DIRECTIONS FOR THIS TASK
List every line in the entries below that contains the word "Pick", treating uppercase and lowercase as different.

........

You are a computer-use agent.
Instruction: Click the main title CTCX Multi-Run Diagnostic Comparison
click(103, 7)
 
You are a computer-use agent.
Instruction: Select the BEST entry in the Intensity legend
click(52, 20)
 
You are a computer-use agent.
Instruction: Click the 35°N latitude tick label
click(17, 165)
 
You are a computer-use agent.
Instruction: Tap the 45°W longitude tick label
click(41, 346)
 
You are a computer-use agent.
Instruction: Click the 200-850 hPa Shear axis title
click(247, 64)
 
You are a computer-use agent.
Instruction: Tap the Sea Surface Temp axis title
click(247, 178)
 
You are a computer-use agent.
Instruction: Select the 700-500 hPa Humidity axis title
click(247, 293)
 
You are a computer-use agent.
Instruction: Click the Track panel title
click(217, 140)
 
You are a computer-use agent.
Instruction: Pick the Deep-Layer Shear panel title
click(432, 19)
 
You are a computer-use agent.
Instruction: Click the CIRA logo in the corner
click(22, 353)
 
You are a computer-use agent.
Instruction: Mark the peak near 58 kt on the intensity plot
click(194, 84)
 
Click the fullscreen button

........

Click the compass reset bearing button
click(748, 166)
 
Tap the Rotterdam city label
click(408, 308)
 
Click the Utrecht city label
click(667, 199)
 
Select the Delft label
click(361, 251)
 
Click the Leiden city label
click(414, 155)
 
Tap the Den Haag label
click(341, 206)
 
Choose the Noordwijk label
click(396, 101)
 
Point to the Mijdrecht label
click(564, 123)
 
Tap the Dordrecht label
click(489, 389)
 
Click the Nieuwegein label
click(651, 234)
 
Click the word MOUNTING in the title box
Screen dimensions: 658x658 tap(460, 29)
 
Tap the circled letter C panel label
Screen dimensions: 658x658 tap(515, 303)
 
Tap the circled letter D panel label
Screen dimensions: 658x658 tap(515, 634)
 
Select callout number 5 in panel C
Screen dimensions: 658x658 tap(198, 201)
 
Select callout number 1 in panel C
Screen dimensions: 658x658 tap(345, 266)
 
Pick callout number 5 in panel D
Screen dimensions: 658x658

........

WORKED ANSWER
Instruction: Pick the Deep-Layer Shear panel title
Pick callout number 5 in panel D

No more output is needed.